While neither of these perspectives and definitions is directly applicable to marketing, “social distance” as a theoretical construct has been used in a few marketing studies to understand shopping behavior. Dickson and MacLachlin (1990) extended the concept of social distance studied in sociology by applying it to the field of retail. Kim et al. (2008) investigated the impact of two dimensions of psychological distance: temporal and social on consumers’ evaluations of products. Similarly, Zhao and Xie (2011) examined the interplay of social and temporal distance on consumers’ responses to peers’ recommendations. As such, despite these studies, the link to consumer social distancing generated by an unexpected situation such as a pandemic and its impact on consumption and business practices as a field of research remains largely unexplored in marketing. This, therefore, presents an ideal opportunity to extend a growing body of the literature on consumer social distancing in a pandemic by advancing the current understanding of emerging consumer and business practices from different perspectives.

In line with the focus of Journal of Marketing Management, this Special Issue welcomes contributions that take managerial, interpretive, and critical perspectives – including contributions that take the traditional format (i.e., papers both qualitative and quantitative) along with videographic contributions. All disciplinary, theoretical (Consumer Culture Theory, Transformative Consumer Research, etc.), and methodological perspectives are welcomed to stimulate marketing and management research in relation to the impact of social distancing during an extreme and unexpected situation such as a pandemic on both consumption and business practices. Topics for this special issue include, but not limited, to the following themes:

  • Consumer physical versus social distancing
  • What does social distancing behaviour mean?
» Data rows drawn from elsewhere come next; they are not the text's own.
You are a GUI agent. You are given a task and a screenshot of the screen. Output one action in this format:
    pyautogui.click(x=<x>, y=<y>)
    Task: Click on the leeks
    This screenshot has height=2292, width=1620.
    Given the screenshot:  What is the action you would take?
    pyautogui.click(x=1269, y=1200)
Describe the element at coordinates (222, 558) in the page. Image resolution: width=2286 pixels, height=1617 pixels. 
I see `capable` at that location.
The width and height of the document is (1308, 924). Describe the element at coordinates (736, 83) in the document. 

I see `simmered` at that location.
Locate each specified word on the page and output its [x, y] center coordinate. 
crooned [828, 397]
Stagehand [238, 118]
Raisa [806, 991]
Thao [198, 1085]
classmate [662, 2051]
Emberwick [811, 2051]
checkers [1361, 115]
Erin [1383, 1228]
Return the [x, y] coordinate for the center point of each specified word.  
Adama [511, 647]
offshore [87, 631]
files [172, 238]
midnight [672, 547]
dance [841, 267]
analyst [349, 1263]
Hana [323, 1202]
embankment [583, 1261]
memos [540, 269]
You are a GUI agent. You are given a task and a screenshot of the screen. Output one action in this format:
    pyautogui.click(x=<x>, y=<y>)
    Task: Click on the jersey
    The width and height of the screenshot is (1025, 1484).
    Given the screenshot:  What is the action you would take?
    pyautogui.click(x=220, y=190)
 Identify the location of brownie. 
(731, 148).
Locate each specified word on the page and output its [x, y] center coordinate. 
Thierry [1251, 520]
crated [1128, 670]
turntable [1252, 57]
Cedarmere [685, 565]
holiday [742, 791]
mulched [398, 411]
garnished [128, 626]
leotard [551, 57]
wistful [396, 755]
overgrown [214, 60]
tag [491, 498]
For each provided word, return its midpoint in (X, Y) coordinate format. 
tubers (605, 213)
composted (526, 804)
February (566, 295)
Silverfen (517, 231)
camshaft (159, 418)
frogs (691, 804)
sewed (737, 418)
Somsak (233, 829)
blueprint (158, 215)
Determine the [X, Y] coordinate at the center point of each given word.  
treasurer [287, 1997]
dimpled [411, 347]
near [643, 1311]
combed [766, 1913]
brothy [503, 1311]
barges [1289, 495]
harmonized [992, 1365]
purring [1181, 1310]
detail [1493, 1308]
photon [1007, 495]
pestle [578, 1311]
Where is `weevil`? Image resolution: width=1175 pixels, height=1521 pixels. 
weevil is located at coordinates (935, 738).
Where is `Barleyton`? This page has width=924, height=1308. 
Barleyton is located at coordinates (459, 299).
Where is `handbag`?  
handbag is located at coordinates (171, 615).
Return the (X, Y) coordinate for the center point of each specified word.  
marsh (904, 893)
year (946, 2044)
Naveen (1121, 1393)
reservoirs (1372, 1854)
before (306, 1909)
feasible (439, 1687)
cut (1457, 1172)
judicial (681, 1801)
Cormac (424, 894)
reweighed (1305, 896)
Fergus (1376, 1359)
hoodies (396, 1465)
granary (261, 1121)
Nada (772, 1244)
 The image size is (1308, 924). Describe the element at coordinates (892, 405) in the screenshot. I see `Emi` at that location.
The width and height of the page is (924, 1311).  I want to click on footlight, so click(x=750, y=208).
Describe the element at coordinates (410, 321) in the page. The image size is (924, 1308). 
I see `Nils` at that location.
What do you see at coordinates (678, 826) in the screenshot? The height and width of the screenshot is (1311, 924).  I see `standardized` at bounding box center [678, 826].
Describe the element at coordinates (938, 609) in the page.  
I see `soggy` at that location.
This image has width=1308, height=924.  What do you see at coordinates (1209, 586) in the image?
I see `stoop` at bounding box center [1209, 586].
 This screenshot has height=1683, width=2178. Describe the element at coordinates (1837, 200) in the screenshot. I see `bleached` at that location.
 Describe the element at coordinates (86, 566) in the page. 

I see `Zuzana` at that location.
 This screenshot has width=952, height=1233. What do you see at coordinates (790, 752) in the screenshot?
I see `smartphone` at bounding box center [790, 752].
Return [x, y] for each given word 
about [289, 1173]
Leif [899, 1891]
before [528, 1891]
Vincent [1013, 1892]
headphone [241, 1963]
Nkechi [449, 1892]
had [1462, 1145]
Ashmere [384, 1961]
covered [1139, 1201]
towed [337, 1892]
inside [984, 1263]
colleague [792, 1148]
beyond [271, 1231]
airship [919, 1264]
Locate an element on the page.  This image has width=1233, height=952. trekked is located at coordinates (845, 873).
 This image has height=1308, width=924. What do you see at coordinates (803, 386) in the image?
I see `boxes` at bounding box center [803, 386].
A conceptual introduction in marketing
  • How does social distancing in a pandemic affect consumer behaviours and business practices?
  • Consumer behaviour changes during a pandemic
  • Quarantine consumer culture
  • Consumer social distancing in a pandemic from a cross-cultural perspective
  • Consumer vulnerability vs. competence in a pandemic
  • The use of digital and technology in consumption activities during a pandemic
  • Brands’ business practices and communication to respond to a pandemic crisis
  • What are the consequences of the imposed lockdown and social distancing on the future of businesses and brands?
  • How can marketing contribute to the well-being of consumers during a pandemic?
  • What is the role of customer experience in a pandemic?
  • How has social distancing in a pandemic disrupted both business and consumer practices?
  • Young consumers reactions to imposed social distancing
  • The role of empathy marketing and branding in a pandemic
  • Ethics and socially responsible business and consumer practices in a pandemic
  • Consumer resilience in a pandemic
  • How is a pandemic disrupting business and consumption practices?
  • Emergent business models and innovations due to a pandemic
  • Consumers’ panic purchase behaviours
  • Branding and communication during a pandemic

For more details including the reference list for this CFP, please visit the JMM blog:
https://www.jmmnews.com/social-distancing/

Submission Instructions:

Authors should submit manuscripts of between 8,000–10,000 words (excluding tables, references, captions, footnotes and endnotes). All submissions must strictly follow the guidelines for JMMVideo Submissions are also welcome.

Manuscripts should be submitted online using the JMM Scholar One Manuscripts site. Choose “Special Issue Article” from the Manuscript Type list, and when you come to the ‘Details and Comments’ page, answer ‘yes’ to the question ‘Is this manuscript a candidate for a special issue’ and select the Special Issue Title of Social Distancing in the text field provided.